▶ Aim
Transcribe every row line from the one containing "Task: Expand Show mobile device in Start row" down to the one containing "pyautogui.click(x=351, y=219)", including both of those lines.

▶ Records for the task
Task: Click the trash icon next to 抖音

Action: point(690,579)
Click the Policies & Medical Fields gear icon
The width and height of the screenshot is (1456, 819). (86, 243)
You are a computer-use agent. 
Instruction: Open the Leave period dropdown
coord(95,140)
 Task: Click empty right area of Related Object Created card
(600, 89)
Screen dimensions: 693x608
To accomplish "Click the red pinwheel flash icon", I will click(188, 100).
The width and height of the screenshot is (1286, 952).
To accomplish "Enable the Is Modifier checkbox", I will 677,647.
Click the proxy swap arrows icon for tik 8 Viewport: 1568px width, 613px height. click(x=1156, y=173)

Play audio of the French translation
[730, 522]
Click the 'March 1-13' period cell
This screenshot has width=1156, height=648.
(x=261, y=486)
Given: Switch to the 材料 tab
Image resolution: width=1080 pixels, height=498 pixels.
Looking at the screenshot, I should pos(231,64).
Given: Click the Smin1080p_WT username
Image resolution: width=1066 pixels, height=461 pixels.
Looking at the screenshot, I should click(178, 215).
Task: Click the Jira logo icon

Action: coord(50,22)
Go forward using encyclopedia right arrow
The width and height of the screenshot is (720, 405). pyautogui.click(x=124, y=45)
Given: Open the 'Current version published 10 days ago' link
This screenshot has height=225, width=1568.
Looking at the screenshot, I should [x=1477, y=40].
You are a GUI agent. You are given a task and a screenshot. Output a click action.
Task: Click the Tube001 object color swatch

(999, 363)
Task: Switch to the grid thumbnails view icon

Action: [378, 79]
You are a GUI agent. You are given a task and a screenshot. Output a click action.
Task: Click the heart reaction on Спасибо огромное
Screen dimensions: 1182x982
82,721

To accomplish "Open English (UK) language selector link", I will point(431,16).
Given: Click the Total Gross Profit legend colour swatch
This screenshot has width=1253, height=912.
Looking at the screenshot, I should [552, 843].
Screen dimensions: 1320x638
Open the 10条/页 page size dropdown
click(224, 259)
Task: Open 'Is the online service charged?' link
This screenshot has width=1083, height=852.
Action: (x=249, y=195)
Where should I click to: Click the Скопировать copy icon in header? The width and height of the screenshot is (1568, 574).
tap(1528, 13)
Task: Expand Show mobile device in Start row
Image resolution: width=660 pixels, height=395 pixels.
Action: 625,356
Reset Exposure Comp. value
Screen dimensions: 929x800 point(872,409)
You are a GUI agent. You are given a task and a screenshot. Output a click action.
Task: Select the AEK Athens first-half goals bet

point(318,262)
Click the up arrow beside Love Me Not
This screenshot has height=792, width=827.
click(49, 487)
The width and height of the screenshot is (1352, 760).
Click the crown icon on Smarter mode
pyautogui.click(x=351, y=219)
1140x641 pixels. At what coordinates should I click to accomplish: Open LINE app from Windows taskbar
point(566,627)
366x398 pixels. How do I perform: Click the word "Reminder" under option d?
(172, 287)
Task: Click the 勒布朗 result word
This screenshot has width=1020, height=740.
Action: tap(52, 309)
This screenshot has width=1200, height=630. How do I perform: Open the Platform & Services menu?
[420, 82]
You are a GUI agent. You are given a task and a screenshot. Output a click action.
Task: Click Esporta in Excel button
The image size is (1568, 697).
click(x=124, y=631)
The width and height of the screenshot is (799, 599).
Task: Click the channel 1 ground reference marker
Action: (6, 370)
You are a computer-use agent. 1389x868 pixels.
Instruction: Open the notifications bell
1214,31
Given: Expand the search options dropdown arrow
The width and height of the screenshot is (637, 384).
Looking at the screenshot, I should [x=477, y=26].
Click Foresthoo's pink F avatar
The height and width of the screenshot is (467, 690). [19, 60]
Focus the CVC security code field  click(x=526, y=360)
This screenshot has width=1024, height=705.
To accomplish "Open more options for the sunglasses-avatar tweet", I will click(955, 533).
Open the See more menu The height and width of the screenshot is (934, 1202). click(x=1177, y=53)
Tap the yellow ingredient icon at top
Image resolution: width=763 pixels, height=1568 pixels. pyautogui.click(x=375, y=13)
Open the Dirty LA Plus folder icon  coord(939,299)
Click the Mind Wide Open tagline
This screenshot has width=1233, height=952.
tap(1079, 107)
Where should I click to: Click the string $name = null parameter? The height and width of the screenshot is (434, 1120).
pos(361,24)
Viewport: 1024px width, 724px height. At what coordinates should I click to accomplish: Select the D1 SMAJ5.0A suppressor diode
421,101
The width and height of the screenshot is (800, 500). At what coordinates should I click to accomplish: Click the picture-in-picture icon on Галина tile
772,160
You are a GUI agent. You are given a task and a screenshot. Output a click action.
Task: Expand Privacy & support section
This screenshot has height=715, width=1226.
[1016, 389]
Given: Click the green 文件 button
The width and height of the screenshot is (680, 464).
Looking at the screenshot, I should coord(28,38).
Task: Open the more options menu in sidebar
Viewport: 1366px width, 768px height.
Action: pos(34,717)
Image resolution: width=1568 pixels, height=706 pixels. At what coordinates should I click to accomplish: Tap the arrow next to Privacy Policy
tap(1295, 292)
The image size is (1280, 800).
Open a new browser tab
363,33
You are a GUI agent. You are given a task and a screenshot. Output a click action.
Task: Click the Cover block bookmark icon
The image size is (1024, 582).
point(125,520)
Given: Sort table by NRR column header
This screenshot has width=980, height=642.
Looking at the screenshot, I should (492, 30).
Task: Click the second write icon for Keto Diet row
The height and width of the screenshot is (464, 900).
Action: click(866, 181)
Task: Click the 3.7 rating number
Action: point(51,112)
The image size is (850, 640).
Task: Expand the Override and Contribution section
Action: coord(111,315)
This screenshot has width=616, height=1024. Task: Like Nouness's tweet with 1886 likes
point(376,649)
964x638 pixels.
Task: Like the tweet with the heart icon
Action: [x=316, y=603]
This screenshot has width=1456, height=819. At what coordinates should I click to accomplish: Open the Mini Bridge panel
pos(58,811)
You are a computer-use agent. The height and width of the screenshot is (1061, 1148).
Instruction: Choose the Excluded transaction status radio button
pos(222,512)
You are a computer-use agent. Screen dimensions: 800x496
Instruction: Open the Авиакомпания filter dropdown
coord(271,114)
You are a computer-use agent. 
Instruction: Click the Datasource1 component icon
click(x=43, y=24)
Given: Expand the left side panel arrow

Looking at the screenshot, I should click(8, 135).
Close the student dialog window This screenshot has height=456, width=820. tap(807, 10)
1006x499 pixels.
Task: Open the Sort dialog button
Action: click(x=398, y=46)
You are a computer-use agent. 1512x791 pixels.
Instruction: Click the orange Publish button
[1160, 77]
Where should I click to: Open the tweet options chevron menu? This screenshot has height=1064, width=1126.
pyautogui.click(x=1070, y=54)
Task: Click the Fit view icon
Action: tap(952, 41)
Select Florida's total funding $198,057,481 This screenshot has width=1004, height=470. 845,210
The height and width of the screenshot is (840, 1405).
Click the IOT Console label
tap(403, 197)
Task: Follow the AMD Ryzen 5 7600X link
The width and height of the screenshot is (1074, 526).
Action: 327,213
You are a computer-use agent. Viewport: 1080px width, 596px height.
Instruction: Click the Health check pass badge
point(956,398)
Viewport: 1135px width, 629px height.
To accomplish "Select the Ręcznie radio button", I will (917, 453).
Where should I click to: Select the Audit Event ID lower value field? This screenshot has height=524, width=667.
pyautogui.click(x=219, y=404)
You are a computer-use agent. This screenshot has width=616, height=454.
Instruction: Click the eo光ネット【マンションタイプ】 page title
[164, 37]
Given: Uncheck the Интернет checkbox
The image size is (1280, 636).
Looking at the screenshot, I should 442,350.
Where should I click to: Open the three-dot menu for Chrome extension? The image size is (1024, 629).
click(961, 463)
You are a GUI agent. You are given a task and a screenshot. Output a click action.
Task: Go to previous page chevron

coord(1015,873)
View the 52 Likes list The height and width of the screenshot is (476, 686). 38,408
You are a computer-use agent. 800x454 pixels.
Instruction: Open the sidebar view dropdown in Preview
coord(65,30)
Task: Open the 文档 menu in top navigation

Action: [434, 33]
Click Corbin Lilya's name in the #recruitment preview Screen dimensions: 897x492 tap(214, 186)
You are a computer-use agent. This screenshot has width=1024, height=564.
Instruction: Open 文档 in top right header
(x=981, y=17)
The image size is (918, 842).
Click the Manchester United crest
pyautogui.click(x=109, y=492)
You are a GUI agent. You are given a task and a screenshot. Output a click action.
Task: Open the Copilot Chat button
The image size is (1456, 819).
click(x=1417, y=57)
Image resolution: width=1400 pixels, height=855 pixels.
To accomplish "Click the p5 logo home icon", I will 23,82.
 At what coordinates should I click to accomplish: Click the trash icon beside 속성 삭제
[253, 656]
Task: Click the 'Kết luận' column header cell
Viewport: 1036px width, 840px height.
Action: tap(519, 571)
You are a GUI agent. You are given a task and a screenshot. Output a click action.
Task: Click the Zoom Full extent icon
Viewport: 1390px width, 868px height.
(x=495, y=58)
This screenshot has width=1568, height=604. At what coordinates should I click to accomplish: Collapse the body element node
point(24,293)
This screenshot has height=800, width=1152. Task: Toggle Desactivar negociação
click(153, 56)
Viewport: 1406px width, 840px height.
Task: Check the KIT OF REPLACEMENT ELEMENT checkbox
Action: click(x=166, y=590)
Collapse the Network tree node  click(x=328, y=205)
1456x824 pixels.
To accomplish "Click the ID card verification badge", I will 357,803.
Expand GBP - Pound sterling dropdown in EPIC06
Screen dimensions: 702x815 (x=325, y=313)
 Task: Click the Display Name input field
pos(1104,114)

▶ Task output
Task: Expand Show mobile device in Start row
Image resolution: width=660 pixels, height=395 pixels.
Action: 625,356
Reset Exposure Comp. value
Screen dimensions: 929x800 point(872,409)
You are a GUI agent. You are given a task and a screenshot. Output a click action.
Task: Select the AEK Athens first-half goals bet

point(318,262)
Click the up arrow beside Love Me Not
This screenshot has height=792, width=827.
click(49, 487)
The width and height of the screenshot is (1352, 760).
Click the crown icon on Smarter mode
pyautogui.click(x=351, y=219)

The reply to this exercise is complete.